Lamotrigine–dextran conjugates-synthesis, characterization, and biological evaluation

• Published in: Medicinal chemistry research Vol. 20; no. 5; pp. 595 - 600
• Main Authors: Pugazhendhy, S., Shrivastava, Prabhat K., Sinha, Saurabh K., Shrivastava, Sushant K.
• Format: Journal Article
• Language: English
• Published: New York Springer-Verlag 01.06.2011
• Subjects: Biochemistry; Biomedical and Life Sciences; Biomedicine; Cell Biology; Original Research; Pharmacology/Toxicology; Dextran; Anticonvulsant activity; In vitro hydrolysis; Prodrug; Hepatotoxicity; Lamotrigine
• ISSN: 1054-2523; 1554-8120
• DOI: 10.1007/s00044-010-9355-9

Synthesis of lamotrigine–dextran conjugates is done by oxidation of dextran using sodium periodate (NaIO 4 ), where the aldehyde groups formed were coupled with the amino (–NH 2 ) group of lamotrigine and reduced to secondary imine groups.

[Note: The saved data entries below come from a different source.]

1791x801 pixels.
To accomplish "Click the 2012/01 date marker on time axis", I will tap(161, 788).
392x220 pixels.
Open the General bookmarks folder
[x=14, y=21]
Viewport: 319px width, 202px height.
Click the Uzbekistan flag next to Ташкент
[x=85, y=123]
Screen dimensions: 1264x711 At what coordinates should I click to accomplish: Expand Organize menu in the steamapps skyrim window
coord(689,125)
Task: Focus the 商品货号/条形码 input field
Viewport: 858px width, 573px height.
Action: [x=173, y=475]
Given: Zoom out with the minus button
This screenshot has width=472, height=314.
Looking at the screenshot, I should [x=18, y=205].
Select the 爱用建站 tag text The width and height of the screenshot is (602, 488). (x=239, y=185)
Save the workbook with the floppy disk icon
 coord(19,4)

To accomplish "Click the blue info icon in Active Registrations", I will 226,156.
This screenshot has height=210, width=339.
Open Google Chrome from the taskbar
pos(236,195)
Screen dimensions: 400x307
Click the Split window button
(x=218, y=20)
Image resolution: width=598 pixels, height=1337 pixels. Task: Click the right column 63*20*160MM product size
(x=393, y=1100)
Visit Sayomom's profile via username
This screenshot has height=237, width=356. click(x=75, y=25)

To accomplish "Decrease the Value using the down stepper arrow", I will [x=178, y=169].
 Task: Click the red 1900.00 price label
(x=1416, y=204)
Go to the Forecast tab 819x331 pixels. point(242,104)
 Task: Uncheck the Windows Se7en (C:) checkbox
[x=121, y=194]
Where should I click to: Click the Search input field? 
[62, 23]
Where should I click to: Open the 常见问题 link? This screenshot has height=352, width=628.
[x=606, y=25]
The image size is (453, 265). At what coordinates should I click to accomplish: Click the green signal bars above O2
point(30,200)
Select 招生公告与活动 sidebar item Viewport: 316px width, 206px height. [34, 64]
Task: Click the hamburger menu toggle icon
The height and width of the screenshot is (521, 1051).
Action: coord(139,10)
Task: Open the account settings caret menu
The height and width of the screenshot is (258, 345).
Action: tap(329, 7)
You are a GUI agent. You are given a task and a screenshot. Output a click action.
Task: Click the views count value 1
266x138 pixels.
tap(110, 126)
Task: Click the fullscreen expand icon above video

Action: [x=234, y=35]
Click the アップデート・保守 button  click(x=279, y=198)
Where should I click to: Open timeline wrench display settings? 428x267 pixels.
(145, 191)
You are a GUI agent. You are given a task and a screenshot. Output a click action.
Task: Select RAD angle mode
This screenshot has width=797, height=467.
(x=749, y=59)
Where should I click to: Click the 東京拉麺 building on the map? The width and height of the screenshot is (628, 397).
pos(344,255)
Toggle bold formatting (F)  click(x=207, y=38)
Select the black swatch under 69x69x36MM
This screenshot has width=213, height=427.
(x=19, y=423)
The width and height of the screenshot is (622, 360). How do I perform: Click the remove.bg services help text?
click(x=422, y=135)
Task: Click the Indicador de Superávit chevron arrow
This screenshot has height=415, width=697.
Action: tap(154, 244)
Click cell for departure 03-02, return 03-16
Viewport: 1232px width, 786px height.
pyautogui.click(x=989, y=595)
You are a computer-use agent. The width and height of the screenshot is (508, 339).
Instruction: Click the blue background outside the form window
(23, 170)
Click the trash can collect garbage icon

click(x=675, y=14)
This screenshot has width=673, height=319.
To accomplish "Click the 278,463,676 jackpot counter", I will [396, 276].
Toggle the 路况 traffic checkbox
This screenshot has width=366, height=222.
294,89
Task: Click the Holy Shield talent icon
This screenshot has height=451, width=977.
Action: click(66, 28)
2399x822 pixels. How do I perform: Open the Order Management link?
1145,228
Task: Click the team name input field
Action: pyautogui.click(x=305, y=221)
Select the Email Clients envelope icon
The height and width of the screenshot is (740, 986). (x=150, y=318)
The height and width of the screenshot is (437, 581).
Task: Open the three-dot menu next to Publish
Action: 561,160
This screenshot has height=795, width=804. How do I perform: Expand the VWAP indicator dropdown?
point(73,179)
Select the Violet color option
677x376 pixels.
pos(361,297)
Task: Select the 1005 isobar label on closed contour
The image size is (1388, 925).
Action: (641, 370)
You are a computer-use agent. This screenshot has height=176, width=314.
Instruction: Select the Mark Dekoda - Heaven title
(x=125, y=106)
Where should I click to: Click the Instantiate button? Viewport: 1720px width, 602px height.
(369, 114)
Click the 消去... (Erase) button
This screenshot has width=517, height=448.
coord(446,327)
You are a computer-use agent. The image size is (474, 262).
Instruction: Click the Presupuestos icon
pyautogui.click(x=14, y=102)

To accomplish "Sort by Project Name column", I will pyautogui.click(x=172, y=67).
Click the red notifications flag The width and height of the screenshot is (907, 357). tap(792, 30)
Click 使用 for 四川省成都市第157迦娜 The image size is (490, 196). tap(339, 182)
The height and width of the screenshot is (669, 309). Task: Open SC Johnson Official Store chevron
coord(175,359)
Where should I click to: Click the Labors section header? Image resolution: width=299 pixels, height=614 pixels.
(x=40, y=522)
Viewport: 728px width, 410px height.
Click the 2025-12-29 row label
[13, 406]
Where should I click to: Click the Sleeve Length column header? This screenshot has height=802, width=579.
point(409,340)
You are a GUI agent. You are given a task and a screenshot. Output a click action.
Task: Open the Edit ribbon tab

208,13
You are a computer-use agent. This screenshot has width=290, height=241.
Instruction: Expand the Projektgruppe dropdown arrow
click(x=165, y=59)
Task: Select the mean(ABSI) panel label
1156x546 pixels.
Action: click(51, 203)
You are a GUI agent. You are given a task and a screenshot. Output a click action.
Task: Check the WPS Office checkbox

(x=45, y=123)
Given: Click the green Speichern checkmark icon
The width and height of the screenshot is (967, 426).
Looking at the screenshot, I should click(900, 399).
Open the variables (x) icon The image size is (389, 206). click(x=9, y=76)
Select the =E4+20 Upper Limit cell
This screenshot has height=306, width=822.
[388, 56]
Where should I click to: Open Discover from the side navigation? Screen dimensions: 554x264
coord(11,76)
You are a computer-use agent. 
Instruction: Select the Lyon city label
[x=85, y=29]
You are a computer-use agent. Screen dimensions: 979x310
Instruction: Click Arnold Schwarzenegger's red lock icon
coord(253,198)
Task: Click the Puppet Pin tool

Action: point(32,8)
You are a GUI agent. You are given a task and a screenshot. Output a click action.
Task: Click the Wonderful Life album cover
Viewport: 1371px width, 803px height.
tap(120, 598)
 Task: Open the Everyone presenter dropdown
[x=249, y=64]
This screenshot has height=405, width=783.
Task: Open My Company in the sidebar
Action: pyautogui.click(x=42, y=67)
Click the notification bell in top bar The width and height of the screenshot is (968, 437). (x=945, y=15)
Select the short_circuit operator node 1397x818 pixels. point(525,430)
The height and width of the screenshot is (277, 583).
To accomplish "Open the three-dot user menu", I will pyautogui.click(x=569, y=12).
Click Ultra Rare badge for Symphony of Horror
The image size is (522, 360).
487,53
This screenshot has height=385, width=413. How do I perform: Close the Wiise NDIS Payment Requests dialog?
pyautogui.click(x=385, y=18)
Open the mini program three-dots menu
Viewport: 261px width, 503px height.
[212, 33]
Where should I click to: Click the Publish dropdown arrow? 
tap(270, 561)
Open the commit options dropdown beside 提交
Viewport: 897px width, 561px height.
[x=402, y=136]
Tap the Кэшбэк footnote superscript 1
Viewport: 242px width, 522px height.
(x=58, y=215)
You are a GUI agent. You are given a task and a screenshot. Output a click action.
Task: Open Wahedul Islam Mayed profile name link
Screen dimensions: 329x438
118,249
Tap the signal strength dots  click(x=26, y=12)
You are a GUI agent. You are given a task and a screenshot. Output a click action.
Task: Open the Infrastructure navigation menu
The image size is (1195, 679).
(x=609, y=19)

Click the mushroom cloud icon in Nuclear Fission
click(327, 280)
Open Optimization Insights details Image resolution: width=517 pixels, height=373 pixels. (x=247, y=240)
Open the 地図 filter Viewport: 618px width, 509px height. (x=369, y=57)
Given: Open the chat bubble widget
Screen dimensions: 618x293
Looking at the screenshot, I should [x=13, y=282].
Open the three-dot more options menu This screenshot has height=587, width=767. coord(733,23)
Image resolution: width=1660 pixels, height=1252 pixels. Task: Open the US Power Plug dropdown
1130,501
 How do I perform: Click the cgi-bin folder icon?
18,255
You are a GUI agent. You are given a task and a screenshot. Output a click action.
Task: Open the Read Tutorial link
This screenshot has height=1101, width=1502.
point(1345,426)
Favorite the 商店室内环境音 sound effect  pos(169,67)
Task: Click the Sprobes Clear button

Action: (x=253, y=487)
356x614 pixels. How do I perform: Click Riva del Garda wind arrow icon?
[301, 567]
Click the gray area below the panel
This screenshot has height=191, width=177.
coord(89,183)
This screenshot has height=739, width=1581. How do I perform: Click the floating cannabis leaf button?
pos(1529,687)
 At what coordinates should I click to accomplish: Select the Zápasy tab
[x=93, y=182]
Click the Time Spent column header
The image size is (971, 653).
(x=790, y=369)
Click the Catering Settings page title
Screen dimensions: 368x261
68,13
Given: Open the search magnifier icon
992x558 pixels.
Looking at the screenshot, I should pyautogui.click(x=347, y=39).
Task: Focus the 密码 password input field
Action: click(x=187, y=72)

Characterization of synthesized conjugates was done by using ultraviolet, infrared, nuclear magnetic resonance spectroscopy. Viscometer was used to determine molecular weight, and degree of substitution was estimated by complete hydrolysis of conjugates in borate buffer, which was found to be 8%. Buffer solutions with different pH, i.e., 1.2, 7.4, and 9.0 were used to perform the in vitro hydrolysis study and the amount of conjugates released was estimated by high performance liquid chromatography. The study showed that the rate of hydrolysis increases with increase in pH. The anticonvulsant and hepatotoxicity screening of the synthesized conjugates in different rat models showed that lamotrigine–dextran conjugates proved to be potentially safer than parent lamotrigine formulations.